The Company entered into a three-year employment agreement with Dmitry Vilbaum
to serve as Chief Operating Officer, effective as of June 13, 2005. His current
annual base salary is at the rate of $125,000 per year. His salary is to
increase to the rate of $185,000 per year during the term of employment
following the first month in which the Company's revenues from operations during
such fiscal year exceeds $5,000,000; and, his salary shall increase to the rate
of $245,000 per year during the term of employment following the first month in
which the Company's revenues from operations during such fiscal year exceeds
$10,000,000. If, however, the Company's revenues subsequently decrease to below
either of such levels in any twelve month period, his salary is to revert to its
former level during such period. Mr. Vilbaum is entitled to any bonus as may be
determined by the Board of Directors. He is also entitled to receive
reimbursement for reasonable travel and other business related expenses, four
weeks vacation, and medical and dental insurance.
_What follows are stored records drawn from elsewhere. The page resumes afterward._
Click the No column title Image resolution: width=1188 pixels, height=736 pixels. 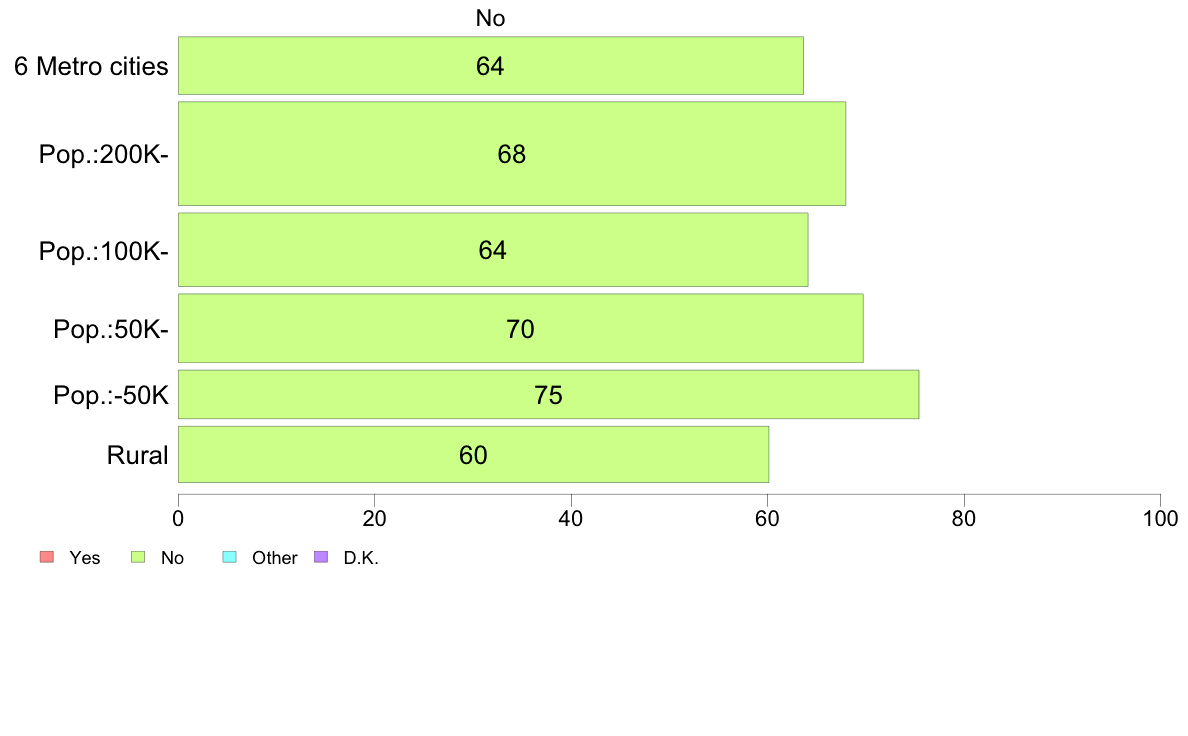point(490,18)
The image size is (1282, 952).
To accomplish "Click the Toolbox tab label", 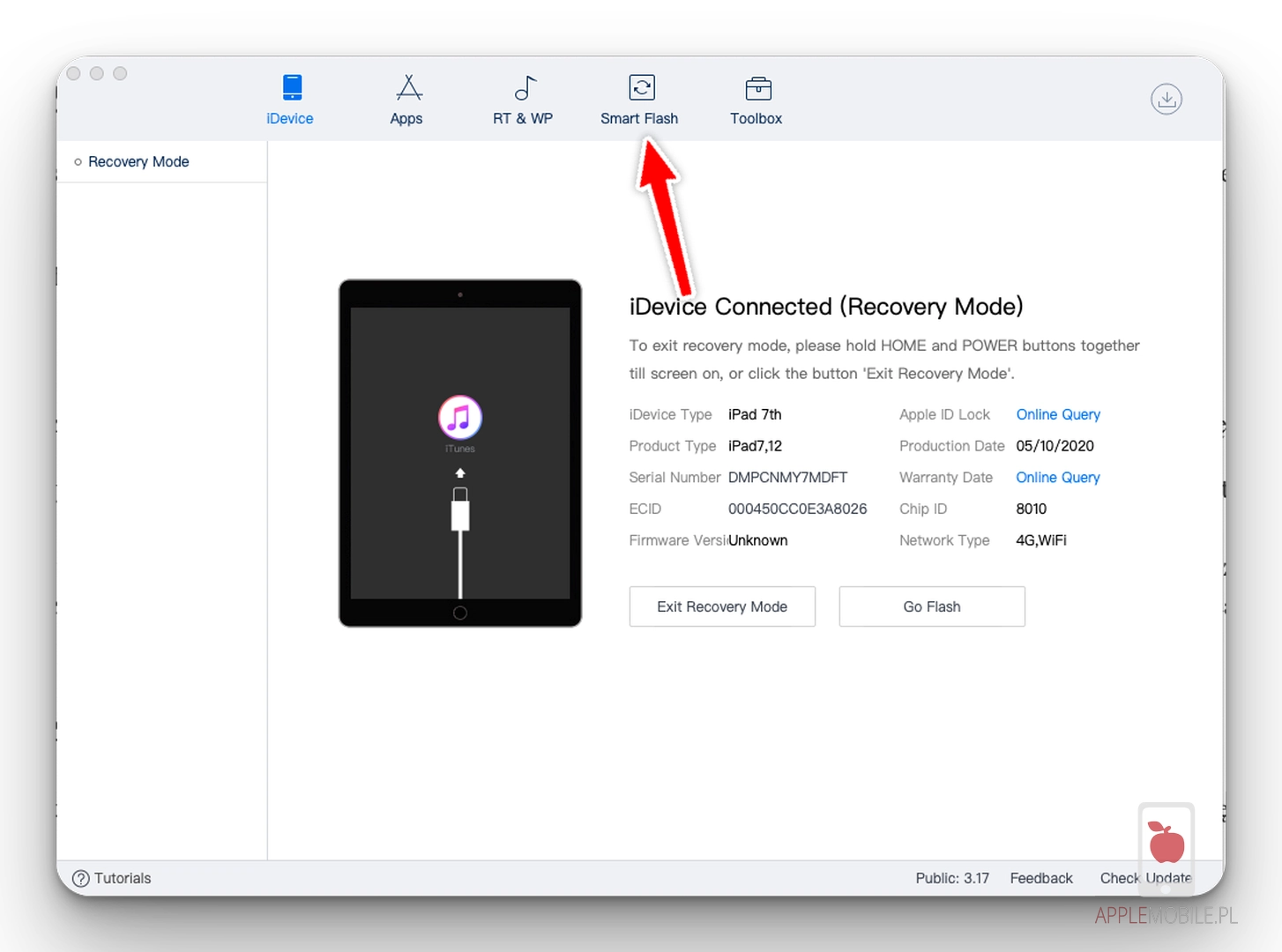I will pos(756,118).
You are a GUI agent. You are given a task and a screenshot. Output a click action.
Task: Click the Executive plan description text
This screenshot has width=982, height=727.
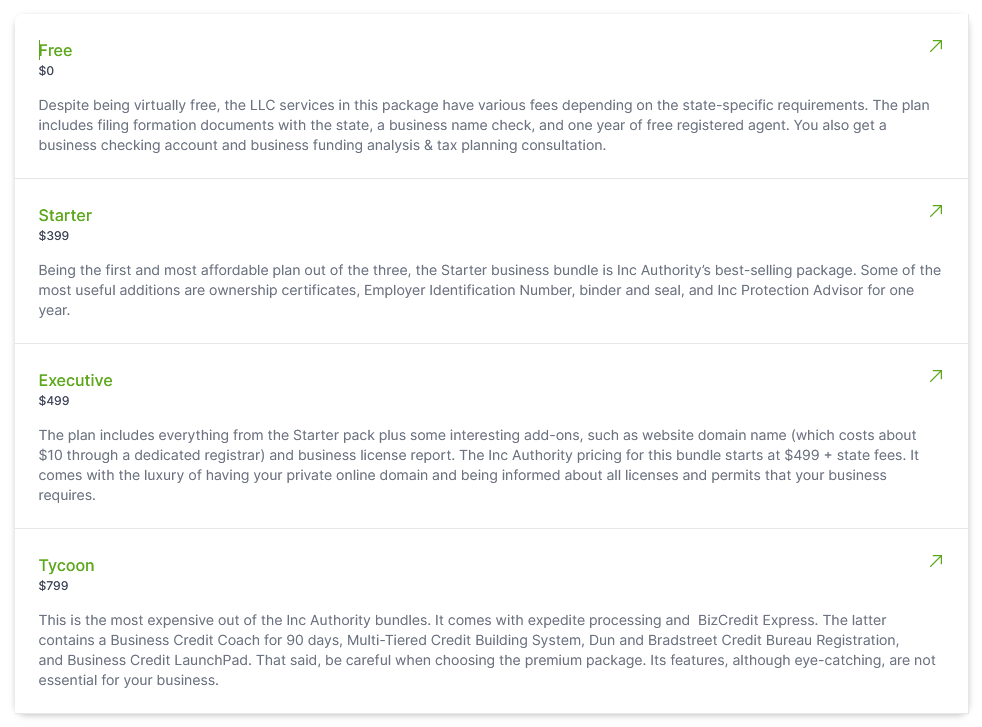478,465
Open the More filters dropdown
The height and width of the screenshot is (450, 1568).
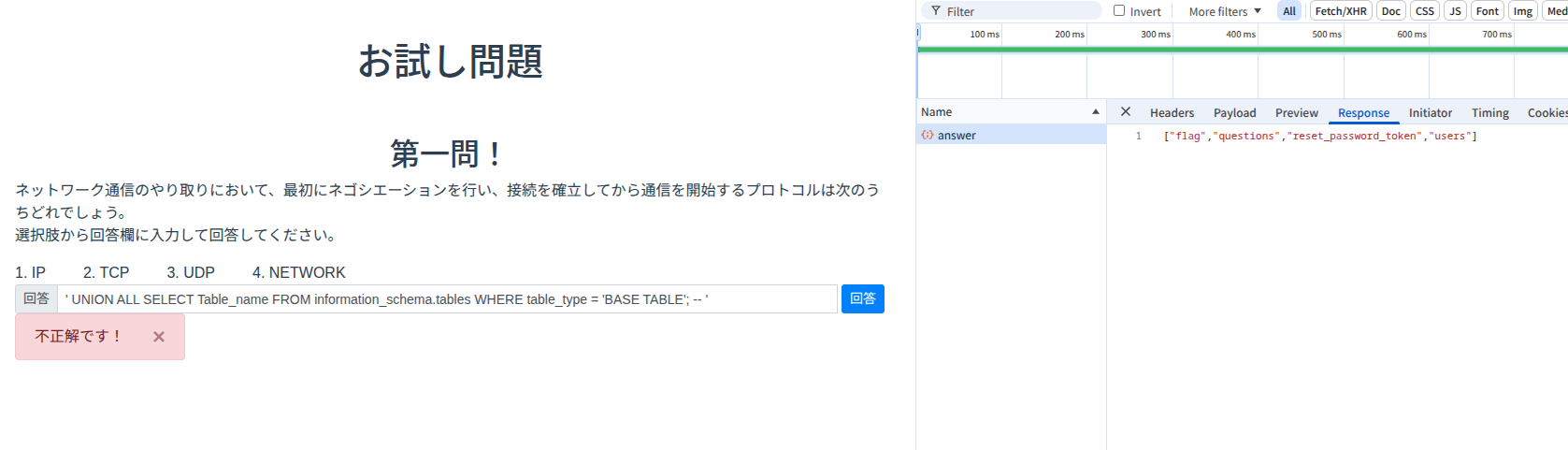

In connection with the employment agreement, the Company granted Mr. Vilbaum
stock options to purchase 413,333 shares of the Company's common stock. The
stock options are exercisable for five years at $0.80 per share. The stock
options are to vest, subject to conditions of services to the Company, as
follows: options to purchase 310,000 shares vest on June 13, 2006; additional
options to purchase 51,667 shares vest on June 13, 2007; and the remaining
options to purchase 51,666 shares vest on June 13, 2008.

The employment agreement provides for termination for cause. During the first
year of employment, if the employment is to be terminated, Mr. Vilbaum is
entitled to 90 days advance notice and 90 days of severance pay. The stock
options will vest earlier if Mr. Vilbaum is terminated without cause.

(d) Option Agreement

On June 29, 2005, the Company entered into an agreement with Dmitry Vilbaum,
pursuant to which the Company issued stock options to purchase 500,000 shares of
the Company's common stock. The stock options are exercisable for five years at
$1.00 per share. The stock options are to vest, subject to conditions of
services to the Company, as follows: options to purchase 375,000 shares vest on
June 29, 2006; additional options to purchase 62,500 shares vest on June 29,
2007; and the remaining options to purchase 62,500 shares vest on June 29, 2008.

(e) Option Agreement

On May 20, 2005, the Company entered into an agreement with Kenneth Oh, pursuant
to which the Company issued stock options to purchase 250,000 shares of the
Company's common stock. The stock options are exercisable for five years at
$0.80 per share. The stock options are to vest, subject to conditions of
services to the Company, as follows: options to purchase 187,500 shares vest on
May 20, 2006; additional options to purchase 31,250 shares vest on May 20, 2007;
and the remaining options to purchase 31,250 shares vest on May 20, 2008.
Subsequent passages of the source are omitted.